"The Right Question" - #Blog365 Day 345

I’ve started reading a book I’m really digging. Warren Berger’s A More Beautiful Question takes a look at the necessity of not only asking questions, but also asking the “right” ones. In fact, as he discusses (and, in fairness, I’m not yet far enough along to know where he will go with this), asking the wrong questions doesn’t truly help us get to the answers that matter. And, as he hints at, if we truly value questions, then we also must value the fact that the best questions rarely lead to true “answers.” Instead, they take us to other questions, which, in the best cases, are so new, that there is truly no answer to them yet.

As I’ve written about throughout this year, the leader I strive to be is the one who assists others more through questions asked than answers given. Deep down, I truly want my colleagues to lead themselves, as I find (at least in my own experience) that learning is most powerful when we’ve gotten ourselves “there” as opposed to someone else “taking” us “there.” I’m a firm believer in the idea that the best leaders are rarely the smartest ones in the room.
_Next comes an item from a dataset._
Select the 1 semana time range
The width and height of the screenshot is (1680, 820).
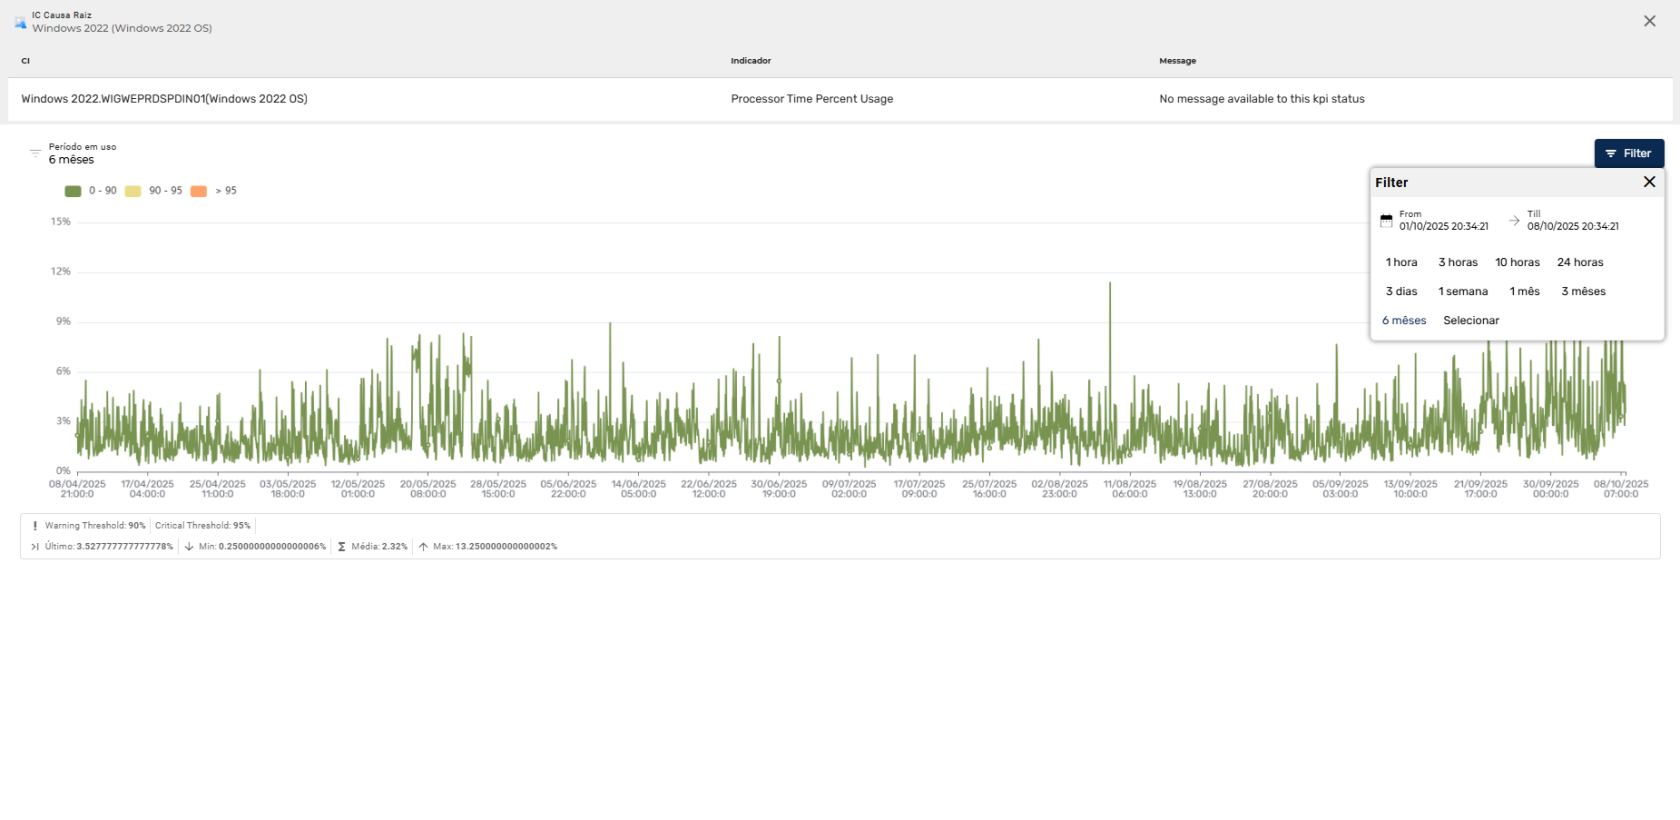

Instead, they’ve learned how to help the smartest ones get to the places where they can best use their skills to most effectively aid others.

As I think back to my growth as an educator and a person over the last ten years in particular, I see a learner and leader who has moved from having to validate his knowledge by being a question answerer to someone who is comfortable in his own shoes and with his own lack of knowledge by moving into a leadership frame where I ask questions to know more, and to push others to share what they know.

So far, Berger’s book is encouraging me to believe that I am heading in the right direction. Striving to find the right question (or right questions) is at the heart of what it means to help others to help themselves.